Every time Joel Edgerton’s protagonist Paul suggests a violent or heartless action, he says it’s because “we shouldn’t be taking any risks.” The unknown illness driving the narrative (so undiagnosed and peculiar that people have to wear gas masks and gloves every time they’re outside just in case it’s airborne or easily contagious) presents several opportunities for Paul to justify his risk-aversion, but his humanity keeps trying to crawl through the cracks, like a disease penetrating the skin. Christopher Abbott is every bit his equal, a younger alpha-dad with similar motives. I didn’t think Abbott was going to be nearly as good as he was in JAMES WHITE, but then comes the scene where he tastes a nice glass of whisky and takes exactly the right amount of time after swallowing to go, “Oh, fuck. That’s smooth.” He’s sensational, and so is Riley Keough in two brief but memorable sequences.

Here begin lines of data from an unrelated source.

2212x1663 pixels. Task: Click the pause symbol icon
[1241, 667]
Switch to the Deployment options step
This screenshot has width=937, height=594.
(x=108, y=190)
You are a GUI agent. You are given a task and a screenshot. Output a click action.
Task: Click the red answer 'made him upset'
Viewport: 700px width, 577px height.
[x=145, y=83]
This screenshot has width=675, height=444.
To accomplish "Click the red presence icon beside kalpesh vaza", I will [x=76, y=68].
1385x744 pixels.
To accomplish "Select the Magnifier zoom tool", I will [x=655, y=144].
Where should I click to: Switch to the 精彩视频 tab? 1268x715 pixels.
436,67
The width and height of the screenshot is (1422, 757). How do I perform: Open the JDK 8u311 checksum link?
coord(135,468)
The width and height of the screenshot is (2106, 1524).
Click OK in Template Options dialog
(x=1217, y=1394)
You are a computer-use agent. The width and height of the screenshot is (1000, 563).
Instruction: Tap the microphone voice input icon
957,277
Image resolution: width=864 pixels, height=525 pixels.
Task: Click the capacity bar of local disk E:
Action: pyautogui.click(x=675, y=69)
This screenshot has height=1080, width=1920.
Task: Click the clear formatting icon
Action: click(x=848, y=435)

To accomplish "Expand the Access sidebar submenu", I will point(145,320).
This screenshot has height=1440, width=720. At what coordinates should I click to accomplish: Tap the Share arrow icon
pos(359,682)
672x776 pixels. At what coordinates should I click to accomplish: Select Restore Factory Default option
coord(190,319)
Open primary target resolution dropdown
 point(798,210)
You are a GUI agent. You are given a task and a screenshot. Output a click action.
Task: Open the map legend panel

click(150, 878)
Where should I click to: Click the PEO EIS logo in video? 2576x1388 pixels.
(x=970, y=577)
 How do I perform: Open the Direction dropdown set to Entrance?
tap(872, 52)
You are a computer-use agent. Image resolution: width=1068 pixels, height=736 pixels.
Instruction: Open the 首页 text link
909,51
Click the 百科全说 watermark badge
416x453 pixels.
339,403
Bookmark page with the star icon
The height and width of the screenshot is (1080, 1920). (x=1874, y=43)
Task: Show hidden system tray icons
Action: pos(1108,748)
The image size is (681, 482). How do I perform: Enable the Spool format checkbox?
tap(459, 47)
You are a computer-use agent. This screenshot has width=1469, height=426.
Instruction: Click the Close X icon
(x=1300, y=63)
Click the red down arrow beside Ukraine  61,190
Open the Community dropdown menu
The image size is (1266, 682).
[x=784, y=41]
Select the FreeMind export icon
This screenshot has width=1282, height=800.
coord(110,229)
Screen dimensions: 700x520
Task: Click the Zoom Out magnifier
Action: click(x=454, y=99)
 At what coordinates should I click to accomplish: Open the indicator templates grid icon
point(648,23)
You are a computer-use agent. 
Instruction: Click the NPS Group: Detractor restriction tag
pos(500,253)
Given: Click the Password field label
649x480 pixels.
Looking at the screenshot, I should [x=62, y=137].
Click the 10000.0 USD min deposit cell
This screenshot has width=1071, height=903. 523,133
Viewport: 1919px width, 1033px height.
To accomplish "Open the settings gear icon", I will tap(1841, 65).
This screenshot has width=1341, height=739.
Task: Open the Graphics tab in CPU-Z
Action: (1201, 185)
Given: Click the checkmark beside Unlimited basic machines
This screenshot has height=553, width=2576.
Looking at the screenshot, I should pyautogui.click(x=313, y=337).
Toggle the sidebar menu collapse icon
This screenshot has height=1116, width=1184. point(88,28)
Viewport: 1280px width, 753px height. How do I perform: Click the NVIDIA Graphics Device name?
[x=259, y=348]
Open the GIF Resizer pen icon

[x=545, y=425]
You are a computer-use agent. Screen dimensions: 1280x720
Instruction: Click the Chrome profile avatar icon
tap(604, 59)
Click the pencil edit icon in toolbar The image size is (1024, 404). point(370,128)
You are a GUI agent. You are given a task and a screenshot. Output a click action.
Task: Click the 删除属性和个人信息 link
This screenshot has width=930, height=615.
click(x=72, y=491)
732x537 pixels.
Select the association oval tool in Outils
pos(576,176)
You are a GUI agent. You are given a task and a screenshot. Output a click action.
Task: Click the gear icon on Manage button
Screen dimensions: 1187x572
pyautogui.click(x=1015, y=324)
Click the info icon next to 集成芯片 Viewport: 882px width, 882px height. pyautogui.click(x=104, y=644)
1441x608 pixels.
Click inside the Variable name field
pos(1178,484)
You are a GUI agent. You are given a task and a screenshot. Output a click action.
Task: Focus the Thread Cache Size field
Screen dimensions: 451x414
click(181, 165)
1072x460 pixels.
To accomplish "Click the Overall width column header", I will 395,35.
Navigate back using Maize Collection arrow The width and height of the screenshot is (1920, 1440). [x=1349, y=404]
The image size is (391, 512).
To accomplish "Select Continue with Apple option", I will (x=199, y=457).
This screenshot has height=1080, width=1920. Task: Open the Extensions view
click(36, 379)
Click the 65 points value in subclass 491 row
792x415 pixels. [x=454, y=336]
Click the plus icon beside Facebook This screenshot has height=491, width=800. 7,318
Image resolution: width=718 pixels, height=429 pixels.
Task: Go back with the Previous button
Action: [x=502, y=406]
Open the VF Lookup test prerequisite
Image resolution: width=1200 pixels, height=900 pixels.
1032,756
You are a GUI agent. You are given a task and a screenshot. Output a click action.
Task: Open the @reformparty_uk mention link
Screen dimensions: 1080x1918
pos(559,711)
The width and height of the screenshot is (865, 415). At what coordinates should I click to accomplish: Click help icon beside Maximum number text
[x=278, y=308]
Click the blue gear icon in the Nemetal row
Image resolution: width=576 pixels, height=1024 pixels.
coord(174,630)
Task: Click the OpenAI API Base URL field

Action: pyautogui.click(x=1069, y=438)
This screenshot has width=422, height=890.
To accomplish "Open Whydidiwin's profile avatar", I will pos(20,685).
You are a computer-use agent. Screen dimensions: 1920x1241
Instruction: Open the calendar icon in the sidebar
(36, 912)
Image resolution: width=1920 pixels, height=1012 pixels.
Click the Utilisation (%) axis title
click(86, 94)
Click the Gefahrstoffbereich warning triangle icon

Kelvin Harrison Jr.’s Travis, however, is the real beating heart of the story, and Shults understands so much about what makes a 17 year-old tick: the quick crushes you get as a horny teen, the devotion to a family pet, and the curiosity that comes with optimism and naiveté. Travis is hardly the person we expect to prove Paul wrong after the latter says “you can’t trust anyone but family,” yet every decision he makes is believable and interesting. It’s hard to know when you look in the mirror whether you’re sick or not.

Shults directs and edits this film with a lot of guts and rhythm. Its suspense scenes are fist-clenching, and the frames are filled with claw-like angles, rough edges, sharp perspectives, and confined space. I haven’t yet seen KRISHA, but for a second feature, this is remarkable.